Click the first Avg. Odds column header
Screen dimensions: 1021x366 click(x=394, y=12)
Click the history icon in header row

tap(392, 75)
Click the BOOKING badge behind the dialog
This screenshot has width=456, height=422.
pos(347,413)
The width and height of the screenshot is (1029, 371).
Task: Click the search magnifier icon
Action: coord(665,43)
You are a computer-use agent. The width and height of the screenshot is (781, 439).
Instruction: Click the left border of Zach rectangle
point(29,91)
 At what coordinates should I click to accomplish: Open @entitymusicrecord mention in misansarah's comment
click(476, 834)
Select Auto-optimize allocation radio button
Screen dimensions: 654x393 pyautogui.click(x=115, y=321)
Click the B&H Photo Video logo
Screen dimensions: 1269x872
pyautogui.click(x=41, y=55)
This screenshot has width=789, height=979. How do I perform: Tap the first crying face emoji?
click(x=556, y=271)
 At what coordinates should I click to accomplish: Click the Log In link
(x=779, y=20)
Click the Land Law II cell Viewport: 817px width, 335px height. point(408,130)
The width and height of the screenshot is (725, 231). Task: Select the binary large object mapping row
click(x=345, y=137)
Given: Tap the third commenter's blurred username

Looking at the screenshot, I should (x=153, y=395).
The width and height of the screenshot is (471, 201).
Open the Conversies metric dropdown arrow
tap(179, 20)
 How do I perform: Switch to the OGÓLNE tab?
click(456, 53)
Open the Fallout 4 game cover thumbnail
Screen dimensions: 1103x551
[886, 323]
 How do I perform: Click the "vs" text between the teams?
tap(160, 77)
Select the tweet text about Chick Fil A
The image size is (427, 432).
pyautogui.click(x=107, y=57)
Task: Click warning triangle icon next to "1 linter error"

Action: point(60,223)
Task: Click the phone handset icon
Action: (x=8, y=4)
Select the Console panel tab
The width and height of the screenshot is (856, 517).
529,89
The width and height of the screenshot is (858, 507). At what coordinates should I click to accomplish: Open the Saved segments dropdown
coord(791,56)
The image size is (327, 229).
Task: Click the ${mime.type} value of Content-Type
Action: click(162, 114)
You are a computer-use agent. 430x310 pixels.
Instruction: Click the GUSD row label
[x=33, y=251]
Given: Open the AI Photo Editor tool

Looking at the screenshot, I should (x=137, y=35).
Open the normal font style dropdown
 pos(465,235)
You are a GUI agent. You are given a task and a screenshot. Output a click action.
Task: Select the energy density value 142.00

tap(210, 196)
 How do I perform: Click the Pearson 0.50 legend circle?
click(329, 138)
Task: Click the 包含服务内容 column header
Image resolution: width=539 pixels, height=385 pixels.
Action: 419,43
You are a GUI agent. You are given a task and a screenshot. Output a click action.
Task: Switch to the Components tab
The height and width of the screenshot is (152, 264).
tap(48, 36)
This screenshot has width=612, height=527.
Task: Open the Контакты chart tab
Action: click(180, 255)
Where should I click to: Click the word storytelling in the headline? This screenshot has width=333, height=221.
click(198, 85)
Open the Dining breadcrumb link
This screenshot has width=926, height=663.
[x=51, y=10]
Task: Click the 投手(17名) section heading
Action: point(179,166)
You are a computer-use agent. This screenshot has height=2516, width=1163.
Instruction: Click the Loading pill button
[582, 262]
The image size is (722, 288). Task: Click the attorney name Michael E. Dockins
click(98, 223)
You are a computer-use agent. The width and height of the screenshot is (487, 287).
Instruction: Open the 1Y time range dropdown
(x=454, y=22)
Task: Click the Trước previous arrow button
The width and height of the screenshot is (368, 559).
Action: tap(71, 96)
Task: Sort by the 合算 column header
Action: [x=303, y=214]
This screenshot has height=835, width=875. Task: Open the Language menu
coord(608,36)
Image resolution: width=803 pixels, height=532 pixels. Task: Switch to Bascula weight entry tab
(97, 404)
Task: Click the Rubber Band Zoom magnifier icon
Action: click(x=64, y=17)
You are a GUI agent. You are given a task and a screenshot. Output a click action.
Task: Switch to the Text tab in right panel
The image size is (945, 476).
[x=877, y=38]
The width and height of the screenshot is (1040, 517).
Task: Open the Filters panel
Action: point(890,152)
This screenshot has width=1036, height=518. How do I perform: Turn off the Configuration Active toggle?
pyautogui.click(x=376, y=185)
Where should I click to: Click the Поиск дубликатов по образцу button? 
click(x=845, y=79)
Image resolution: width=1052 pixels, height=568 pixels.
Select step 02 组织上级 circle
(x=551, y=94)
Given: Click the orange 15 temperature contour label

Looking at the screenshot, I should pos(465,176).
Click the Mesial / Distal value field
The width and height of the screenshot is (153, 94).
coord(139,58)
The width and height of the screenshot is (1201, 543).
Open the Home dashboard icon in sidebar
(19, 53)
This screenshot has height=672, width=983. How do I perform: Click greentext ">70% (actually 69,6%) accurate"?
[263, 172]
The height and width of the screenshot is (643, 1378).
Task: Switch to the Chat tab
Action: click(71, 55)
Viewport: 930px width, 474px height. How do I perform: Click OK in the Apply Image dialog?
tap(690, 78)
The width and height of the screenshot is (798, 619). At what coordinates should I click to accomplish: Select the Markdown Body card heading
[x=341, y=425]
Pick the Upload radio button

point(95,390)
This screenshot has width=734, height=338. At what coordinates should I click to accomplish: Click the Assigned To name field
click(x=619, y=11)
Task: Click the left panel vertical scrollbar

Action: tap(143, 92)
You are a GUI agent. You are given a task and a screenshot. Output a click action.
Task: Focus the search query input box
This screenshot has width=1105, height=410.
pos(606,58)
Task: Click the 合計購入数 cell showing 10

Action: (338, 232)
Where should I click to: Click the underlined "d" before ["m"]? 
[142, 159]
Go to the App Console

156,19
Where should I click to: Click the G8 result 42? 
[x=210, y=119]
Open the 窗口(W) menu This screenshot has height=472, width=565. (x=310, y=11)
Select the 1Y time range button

+-------+

● **TASK**: Your task is to restate, word for word, the line with "The width and height of the screenshot is (1201, 543)." and all lines after it, ending with the last line of the data.

● **WRITTEN ANSWER**:
The width and height of the screenshot is (1201, 543).
Open the Home dashboard icon in sidebar
(19, 53)
This screenshot has height=672, width=983. How do I perform: Click greentext ">70% (actually 69,6%) accurate"?
[263, 172]
The height and width of the screenshot is (643, 1378).
Task: Switch to the Chat tab
Action: click(71, 55)
Viewport: 930px width, 474px height. How do I perform: Click OK in the Apply Image dialog?
tap(690, 78)
The width and height of the screenshot is (798, 619). At what coordinates should I click to accomplish: Select the Markdown Body card heading
[x=341, y=425]
Pick the Upload radio button

point(95,390)
This screenshot has width=734, height=338. At what coordinates should I click to accomplish: Click the Assigned To name field
click(x=619, y=11)
Task: Click the left panel vertical scrollbar

Action: tap(143, 92)
You are a GUI agent. You are given a task and a screenshot. Output a click action.
Task: Focus the search query input box
This screenshot has width=1105, height=410.
pos(606,58)
Task: Click the 合計購入数 cell showing 10

Action: (338, 232)
Where should I click to: Click the underlined "d" before ["m"]? 
[142, 159]
Go to the App Console

156,19
Where should I click to: Click the G8 result 42? 
[x=210, y=119]
Open the 窗口(W) menu This screenshot has height=472, width=565. (x=310, y=11)
Select the 1Y time range button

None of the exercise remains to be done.